A l'heure du départ,
Hellequin était de retour, entouré de la Chasse Sauvage qui
glissait joyeusement sur l'air pour faire fête au Grand Veneur.
Voyant que ses compagnons étaient prêts, il prit place au côté de
Moïra et emboucha son cor, faisant résonner sa plainte déchirante
avant de montrer l'ouest d'une main décharnée.
-En avant, ma Mesnie ;
en avant, mes amis !
Derrière eux, la troupe des
exilés s'avança pour les suivre.
A mi-parcours, Oreor se
joignit à eux et Hellequin le laissa seul avec Moïra pour se
diriger vers l'arrière-garde et prendre la dernière place dans
leurs rangs. Quand tous les êtres de féerie eurent passé le
portail vers l'Autre Monde ouvert par Moïra, il fit face à l'armée
humaine qui les avait suivis. Il brisa alors ses bois de deux gestes
secs et les posa sur une dalle de pierre qui se trouvait là. Tandis
que des bois nouveaux poussaient sur son crâne, il se détourna et
rejoignit le portail qu'il passa sans un regard vers ceux qui
l'observaient. Aussitôt, le passage se referma derrière lui et des
soldats prirent position autour de la dalle et surtout des bois pour
en interdire l'accès à jamais. Ce fut là, en cet instant que
s'assemblèrent devant la dalle les dirigeantes et les dirigeants de
notre monde ainsi que des représentants choisis des fonctionnaires
et des fonctionnaires. Alors, tous entonnèrent d'une seule voix
l'hymne que nous chérissons tant et qui nous rappelle notre
triomphe :
« Un enfant nous est
mort, alléluia !
Notre enfance est décédée,
alléluia !
Espérer fut son tort,
alléluia !
Aussi l'avons nous tuée,
alléluia ! »
Ce fut ainsi que le peuple
de féerie disparut de notre monde et que toute magie le quitta avec
lui.
Epilogue :
L'immense victoire remportée
par nos troupes, l'incroyable courage dont elles firent preuve en se
sacrifiant pour nous protéger des pouvoirs maléfiques des hordes
déchaînées de féerie sont toujours célébrés chaque huitième
Soldi. Qui parmi vous n'a pas été ému aux larmes par les
souffrances de nos soldats et surtout de leurs chefs qui eurent
raison du terrible Hellequin avant de décapiter l'atroce Moïra, la
reine des démons ? Mais je laisse tout ceci aux journalistes
car ils le racontent bien mieux que je ne saurais le faire.
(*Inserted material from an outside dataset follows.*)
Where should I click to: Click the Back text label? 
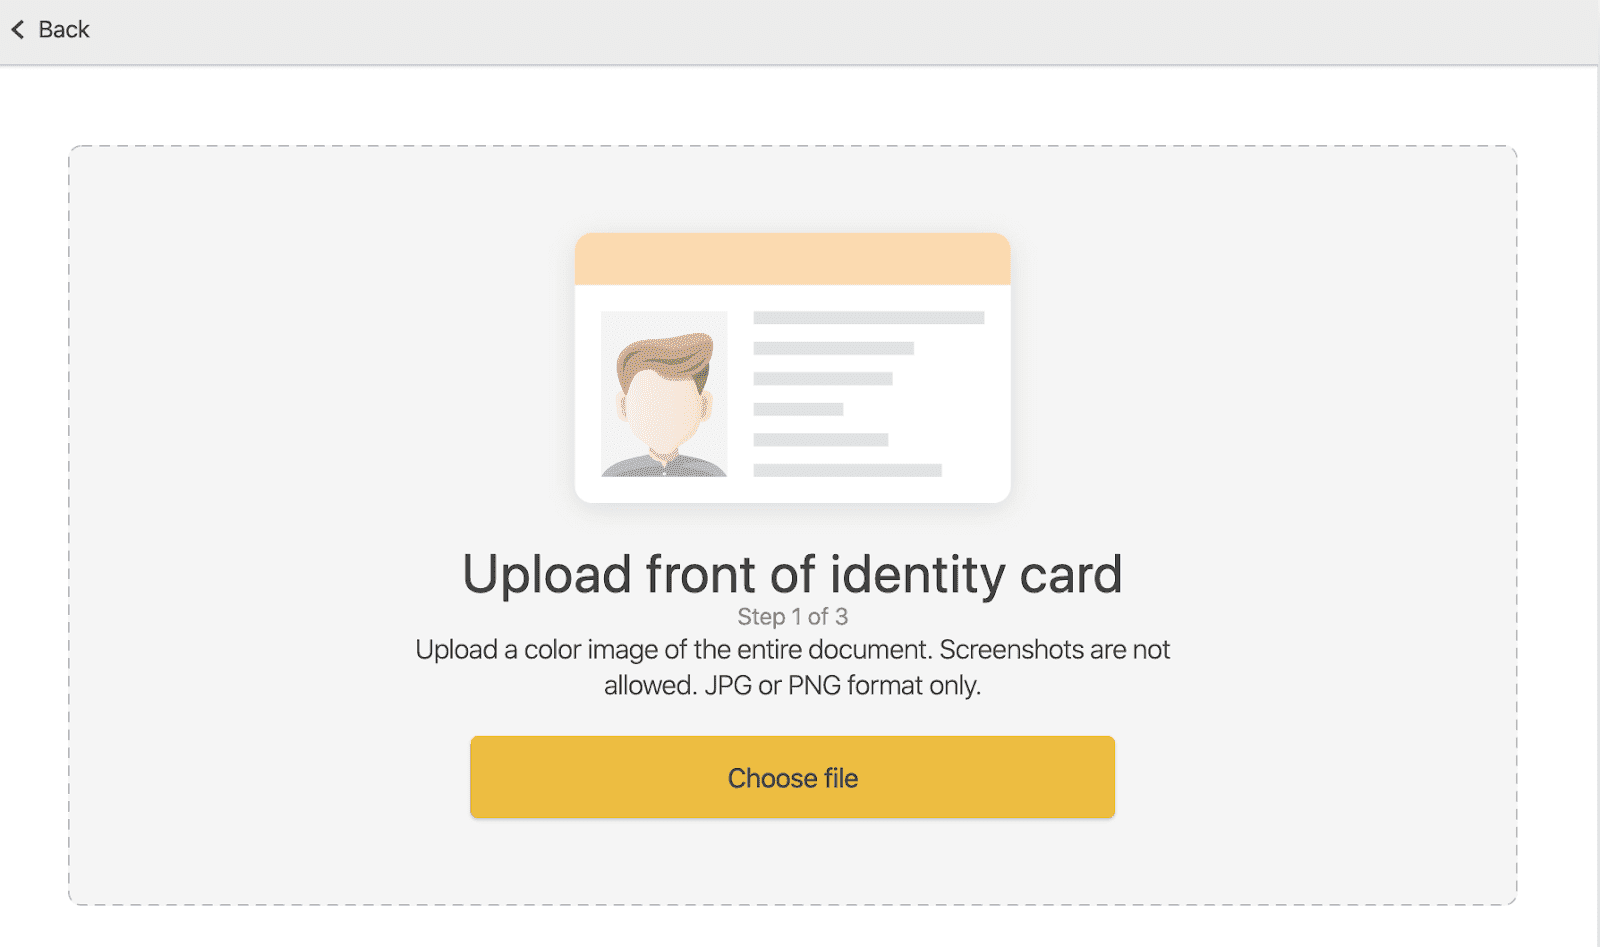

Disons plutôt quelques mots
du plus grand de nos héros, trop souvent méconnu du grand public,
hélas.
Notre ami le Magus, ayant
senti le vent tourner bien avant ses collègues, avait abandonné
l'alchimie et la magie pour ouvrir une école de fonctionnaires. Pris
de l'un de ces accès de génie dont il était coutumier, il inventa
coup sur coup le tampon encreur, la TVA et le code de procédure
administrative. Quand la magie eut entièrement disparu de notre
univers, ses anciens camarades vinrent peupler les bancs de son école
et c'est sous la houlette de leurs descendants que l'humanité avance
à présent vers un avenir meilleur.
Quand au Magus lui-même, il
est encore considéré comme le héros qui a fondé notre
civilisation éclairée, ainsi que le savent tous les écoliers.